For instance, in order to determine when herd immunity will be reached, we need to know how contagious the disease is—which is affected by factors like how many susceptible people an infected person can infect. While researchers have developed estimates for how contagious COVID-19 is, uncertainties about case reporting and the accuracy of testing make this calculation difficult.
Other challenges include determining how long immunity to the disease might last.
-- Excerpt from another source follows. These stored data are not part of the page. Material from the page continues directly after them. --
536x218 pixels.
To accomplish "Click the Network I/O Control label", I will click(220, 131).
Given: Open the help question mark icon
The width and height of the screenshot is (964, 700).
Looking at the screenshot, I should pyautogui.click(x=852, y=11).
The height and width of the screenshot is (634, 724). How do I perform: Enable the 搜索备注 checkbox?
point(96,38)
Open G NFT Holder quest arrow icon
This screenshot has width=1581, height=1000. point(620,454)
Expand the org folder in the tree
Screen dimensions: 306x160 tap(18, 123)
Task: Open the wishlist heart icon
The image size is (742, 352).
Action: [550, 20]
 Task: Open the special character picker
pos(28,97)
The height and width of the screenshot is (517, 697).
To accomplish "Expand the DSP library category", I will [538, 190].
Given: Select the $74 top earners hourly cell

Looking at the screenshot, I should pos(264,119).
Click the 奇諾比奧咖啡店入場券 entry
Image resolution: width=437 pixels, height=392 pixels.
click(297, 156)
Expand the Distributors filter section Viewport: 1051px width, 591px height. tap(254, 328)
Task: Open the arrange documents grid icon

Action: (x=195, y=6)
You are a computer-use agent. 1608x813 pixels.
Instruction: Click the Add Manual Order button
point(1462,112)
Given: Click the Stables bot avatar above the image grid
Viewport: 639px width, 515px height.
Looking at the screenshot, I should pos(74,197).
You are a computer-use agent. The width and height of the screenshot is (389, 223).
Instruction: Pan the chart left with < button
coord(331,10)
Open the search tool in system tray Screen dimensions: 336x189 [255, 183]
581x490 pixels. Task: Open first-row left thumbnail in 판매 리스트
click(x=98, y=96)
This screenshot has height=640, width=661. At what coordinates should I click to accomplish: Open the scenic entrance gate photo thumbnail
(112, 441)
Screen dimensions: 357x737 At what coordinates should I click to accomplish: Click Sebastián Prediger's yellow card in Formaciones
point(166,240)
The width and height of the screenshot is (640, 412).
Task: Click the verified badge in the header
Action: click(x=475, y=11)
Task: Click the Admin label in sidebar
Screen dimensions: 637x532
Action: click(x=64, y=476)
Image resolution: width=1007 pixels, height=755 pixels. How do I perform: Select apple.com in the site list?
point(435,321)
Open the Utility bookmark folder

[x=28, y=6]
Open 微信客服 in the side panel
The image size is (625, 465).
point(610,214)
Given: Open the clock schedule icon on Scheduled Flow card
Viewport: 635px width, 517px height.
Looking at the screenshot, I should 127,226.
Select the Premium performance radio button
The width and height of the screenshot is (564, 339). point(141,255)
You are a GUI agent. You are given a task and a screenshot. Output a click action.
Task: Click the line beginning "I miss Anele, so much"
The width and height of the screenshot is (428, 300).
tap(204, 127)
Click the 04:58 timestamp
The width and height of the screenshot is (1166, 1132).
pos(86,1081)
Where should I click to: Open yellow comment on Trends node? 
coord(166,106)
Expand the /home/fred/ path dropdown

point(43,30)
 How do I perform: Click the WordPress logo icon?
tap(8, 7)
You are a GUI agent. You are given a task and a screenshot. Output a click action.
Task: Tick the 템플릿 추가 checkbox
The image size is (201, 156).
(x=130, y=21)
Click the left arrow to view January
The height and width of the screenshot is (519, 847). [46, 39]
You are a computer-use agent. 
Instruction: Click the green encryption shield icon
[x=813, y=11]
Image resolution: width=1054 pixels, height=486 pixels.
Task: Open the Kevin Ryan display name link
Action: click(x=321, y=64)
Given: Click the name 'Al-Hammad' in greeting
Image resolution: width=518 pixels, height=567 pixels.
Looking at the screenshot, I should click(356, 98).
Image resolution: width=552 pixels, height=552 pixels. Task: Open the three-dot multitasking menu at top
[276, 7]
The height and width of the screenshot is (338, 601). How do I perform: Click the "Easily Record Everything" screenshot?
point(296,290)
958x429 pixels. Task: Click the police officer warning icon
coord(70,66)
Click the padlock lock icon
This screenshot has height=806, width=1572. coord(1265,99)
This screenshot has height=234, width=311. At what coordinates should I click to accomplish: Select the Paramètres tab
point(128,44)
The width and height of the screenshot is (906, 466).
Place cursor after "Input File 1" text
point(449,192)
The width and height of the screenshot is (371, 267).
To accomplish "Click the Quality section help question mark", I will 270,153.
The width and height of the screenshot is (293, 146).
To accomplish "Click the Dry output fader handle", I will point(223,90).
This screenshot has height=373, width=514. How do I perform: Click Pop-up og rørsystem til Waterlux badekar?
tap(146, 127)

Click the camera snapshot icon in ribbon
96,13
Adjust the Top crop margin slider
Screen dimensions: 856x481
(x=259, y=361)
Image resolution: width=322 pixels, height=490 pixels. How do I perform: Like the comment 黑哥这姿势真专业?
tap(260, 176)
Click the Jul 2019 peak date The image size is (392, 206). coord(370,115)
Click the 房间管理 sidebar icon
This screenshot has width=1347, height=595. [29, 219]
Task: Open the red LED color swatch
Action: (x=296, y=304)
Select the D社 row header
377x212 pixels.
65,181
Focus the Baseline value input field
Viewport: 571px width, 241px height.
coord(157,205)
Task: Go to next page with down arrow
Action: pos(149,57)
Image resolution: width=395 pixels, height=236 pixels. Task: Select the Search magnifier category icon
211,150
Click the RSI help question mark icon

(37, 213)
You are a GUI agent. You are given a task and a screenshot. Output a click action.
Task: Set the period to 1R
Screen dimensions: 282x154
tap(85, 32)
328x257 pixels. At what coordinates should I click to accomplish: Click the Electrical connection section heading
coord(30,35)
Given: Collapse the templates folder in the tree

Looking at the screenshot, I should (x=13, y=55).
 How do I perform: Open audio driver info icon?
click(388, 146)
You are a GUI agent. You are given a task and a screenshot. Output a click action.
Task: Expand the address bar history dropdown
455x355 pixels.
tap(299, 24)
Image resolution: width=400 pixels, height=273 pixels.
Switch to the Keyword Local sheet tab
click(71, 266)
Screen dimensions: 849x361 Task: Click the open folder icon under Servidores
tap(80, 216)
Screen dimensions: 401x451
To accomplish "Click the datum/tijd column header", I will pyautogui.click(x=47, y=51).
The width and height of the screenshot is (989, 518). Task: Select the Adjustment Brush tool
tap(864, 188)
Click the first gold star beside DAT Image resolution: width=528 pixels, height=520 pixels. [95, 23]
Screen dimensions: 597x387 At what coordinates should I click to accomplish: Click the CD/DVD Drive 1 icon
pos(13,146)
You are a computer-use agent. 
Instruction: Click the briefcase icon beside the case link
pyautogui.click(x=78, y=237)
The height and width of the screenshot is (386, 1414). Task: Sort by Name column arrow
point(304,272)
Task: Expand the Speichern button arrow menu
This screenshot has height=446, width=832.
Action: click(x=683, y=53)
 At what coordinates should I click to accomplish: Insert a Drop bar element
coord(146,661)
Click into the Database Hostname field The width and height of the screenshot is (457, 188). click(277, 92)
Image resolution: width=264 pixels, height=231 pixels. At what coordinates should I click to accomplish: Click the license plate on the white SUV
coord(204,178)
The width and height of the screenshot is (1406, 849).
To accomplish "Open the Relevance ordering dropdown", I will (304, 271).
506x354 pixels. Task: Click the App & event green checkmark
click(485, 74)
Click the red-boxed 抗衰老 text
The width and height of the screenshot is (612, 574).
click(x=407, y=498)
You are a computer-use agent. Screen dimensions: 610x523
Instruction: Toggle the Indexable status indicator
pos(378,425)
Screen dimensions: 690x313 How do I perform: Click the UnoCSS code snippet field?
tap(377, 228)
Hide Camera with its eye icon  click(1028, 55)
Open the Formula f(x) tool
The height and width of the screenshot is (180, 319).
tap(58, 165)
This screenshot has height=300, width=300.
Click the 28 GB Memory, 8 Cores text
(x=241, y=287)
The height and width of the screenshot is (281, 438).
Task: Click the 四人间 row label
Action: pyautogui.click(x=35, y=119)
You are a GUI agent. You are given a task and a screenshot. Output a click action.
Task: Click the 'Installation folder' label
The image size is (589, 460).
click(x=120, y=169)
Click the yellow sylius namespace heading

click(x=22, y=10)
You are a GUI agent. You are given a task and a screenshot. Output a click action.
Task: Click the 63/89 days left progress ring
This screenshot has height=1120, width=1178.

While analyses of related coronaviruses have shown that infection can provide some level of immunity, such immunity did not appear to last longer than a year.
What are the risks?
Immunity generally develops either through infection (natural immunity) or vaccination (resulting in vaccine-induced immunity), both of which carry high costs.
Achieving natural immunity, an unfavorable outcome by any measure, would mean exposing susceptible groups to a debilitating and potentially fatal disease—meaning more people could die in the process of achieving herd immunity.
Worse still, outbreaks may still occur when herd immunity is achieved because immunity may not be uniform across the general population. For example, contact among non-immune people may enable the disease to spread.
In the end, vaccine-induced herd immunity remains the more desirable goal, but, with challenges persisting in slowing the spread of COVID-19, natural disease progression may continue and with it, more deaths.